The Feeder Feed: snowy and cold edition

Z-Cam & Radio Sabina,TwitterI haven’t posted about the feeder lately.

Here are a few of the latest shots.

It is cold and snowy here.  As a result the birds are eating a great deal.

When don’t they eat a lot?

Vote for Fr. Z!

There are lots of Chickadees around right now, which is fine by me.  They are my favorite visitors.

Here is a wind-blown Junco.

They are usually ground feeders, but I have one which likes to hang out on the feeders and, from time to time, sit and stare at the webcam.

The Mourning Doves are annoying.  Red-Breasted Woodpecker 1 Annoying Dove 0.

Getting a different perspective.

I have nicknamed this fellow “Ray”.

Ray’s space is being invaded by, you guessed it, the annoying Mourning Doves.

Feed the birds!   It takes more than tuppence, by the way. A lot more!

About Fr. John Zuhlsdorf

Fr. Z is the guy who runs this blog. o{]:¬)
This entry was posted in The Feeder Feed and tagged , . Bookmark the permalink.


  1. Supertradmum says:

    But Father Z,

    I love Mourning Doves. They have such a beautiful coo. Have you trained these little creatures to pose for your camera?
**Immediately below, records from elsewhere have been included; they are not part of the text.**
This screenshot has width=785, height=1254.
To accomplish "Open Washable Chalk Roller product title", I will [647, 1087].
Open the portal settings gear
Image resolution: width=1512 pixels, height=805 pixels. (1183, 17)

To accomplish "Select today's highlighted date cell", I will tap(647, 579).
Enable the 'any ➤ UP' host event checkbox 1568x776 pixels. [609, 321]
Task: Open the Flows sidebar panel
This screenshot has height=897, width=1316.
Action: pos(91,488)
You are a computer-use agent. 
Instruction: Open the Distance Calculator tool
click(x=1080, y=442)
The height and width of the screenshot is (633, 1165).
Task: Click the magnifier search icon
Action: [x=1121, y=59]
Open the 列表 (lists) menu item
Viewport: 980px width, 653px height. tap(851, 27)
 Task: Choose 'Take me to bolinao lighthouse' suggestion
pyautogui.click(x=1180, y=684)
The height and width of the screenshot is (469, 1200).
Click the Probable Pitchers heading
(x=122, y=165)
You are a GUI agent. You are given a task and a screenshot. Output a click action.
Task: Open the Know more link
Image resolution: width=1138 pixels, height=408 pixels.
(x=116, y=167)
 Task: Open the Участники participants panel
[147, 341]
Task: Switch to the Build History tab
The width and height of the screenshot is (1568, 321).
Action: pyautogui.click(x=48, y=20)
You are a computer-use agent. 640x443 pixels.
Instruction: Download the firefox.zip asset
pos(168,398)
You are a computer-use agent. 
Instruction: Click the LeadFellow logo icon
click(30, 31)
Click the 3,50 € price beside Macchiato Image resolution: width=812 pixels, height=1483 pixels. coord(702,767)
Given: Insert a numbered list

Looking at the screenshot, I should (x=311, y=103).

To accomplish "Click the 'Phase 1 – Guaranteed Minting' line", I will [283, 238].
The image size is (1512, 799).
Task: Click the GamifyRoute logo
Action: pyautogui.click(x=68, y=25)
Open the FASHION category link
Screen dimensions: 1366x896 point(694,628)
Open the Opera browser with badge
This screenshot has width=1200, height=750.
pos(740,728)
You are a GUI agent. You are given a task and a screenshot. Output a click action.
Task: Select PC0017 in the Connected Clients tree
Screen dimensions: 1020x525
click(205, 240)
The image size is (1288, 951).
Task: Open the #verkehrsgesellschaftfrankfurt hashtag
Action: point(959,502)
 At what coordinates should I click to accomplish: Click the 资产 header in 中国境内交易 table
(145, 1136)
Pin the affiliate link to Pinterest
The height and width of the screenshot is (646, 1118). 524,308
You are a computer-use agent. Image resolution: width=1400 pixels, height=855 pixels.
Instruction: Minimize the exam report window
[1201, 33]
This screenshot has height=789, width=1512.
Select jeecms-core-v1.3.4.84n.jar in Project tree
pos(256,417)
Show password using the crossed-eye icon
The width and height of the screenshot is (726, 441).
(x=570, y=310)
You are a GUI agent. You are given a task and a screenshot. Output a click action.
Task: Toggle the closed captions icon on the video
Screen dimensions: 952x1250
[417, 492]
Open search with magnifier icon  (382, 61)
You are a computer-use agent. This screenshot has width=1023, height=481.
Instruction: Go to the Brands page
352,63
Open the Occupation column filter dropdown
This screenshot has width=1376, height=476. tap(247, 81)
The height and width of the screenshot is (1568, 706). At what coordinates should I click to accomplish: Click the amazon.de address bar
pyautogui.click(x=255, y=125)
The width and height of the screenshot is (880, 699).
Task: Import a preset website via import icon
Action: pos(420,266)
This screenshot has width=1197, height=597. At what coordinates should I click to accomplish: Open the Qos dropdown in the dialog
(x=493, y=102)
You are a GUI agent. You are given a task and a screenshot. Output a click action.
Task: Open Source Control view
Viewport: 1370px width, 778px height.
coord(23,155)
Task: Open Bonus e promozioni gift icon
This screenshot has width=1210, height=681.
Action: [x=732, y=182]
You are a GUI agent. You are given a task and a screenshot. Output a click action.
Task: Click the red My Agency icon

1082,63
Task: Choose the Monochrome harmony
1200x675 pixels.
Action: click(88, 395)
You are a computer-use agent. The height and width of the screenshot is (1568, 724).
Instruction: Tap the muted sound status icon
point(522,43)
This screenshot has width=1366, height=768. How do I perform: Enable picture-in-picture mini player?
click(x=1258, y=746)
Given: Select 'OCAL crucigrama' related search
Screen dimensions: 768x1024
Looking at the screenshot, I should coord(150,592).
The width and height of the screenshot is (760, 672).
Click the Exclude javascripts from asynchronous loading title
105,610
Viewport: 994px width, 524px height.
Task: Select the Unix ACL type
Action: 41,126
Thanks for the pictures. I hear the Chickadees, but cannot see them. However, today it is about zero F, so nary a bird is around….I did see three Bald Eagles right above my apartment a week ago. They come to the Mississippi River where I live, as the ice breaks up here first, and catch fish.

  2. Stvsmith2009 says:

    When I was able to have a feeder, there would be the usual cardinals, nuthatches, chickadees, mourning doves, tufted titmouse, and blue jays. My least favorite were the blue jays that took over a feeder and chased off the other birds, followed by the house sparrows who didn’t eat at the feeders but did a dandy job of scattering all the seed they could on the ground. That in turn attracted the annoying squirrels. I broke the squirrels from climbing up the steel pole the feeder was mounted on by spraying the pole with PAM once or twice a week.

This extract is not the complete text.